Duster (9781310020889) Read online




  DUSTER

  A Western Novel By

  FRANK RODERUS

  A PAINTED PONY BOOK

  Duster by Frank Roderus

  Smashwords Edition

  Copyright © 1986 by Frank Roderus

  Painted Pony Books

  www.paintedponybooks.com

  Smashwords Edition, License Notes

  This ebook is licensed for your personal enjoyment only. This ebook may not be re-sold or given away to other people. If you would like to share this book with another person, please purchase an additional copy for each recipient. If you’re reading this book and did not purchase it, or it was not purchased for your use only, then please return to Smashwords.com and purchase your own copy. Thank you for respecting the hard work of this author.

  For my parents, Frank and Alice Roderus,

  who had faith even when I didn't

  1

  BY A COUPLE of years after the war was over, most everybody had come straggling back home; and by that time, we just had to figure Pa wasn't coming back. We hadn't had word of him since Tim Jenkins came back from Vicksburg in '63 with a chunk tore out of his back end by a Yankee minie ball—one of them that was rigged to blow up after it hit. That Yankee ball had lit in Tim's hind end and then cut loose. Tim always did sit a horse funny after that.

  Anyway, Pa had sent us a howdy by way of Tim and a wad of grayback scrip that he hadn't found any takers for out east and that he figured we might be able to spend back home in Texas. That was the last word we had.
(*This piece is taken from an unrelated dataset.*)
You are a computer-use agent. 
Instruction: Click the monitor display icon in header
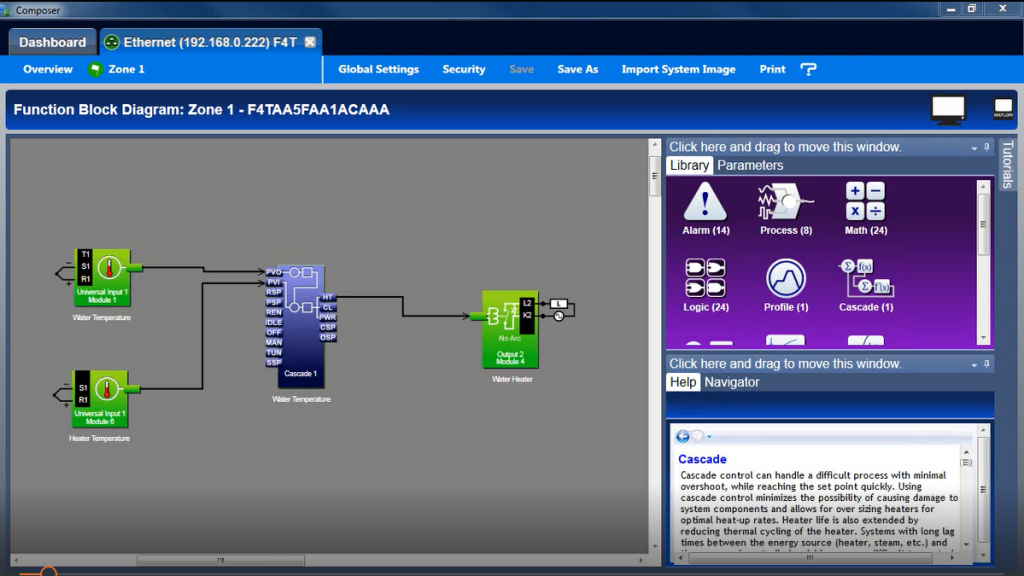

  Not that I'm complaining. We'd been used to making do for a long while, and we always figured we would make out the best we could with whatever tools the good Lord laid up at our doorstep. That was the way Pa had always done—showing us more than telling us but making it stick just the same.

  It wasn't that we didn't love Pa or didn't want him back. We did. But Ma said that wanting wasn't getting and we had best plan on doing for ourselves instead of waiting around and letting the home place run down.

  I had been doing what I could all along since early in '62 when Pa went off with his blanket and brush knife and that big old Walker Colt that he favored.

  At the time, I was just nine years old and not even able to hold up that Walker with one hand. But since I was the oldest and the biggest, Pa give me a pert little grulla gelding for my own and give me a man's rope to work with. The grulla was nice, but us kids could most always find a horse of some sort to crawl up on. What really made me feel growed was that rope.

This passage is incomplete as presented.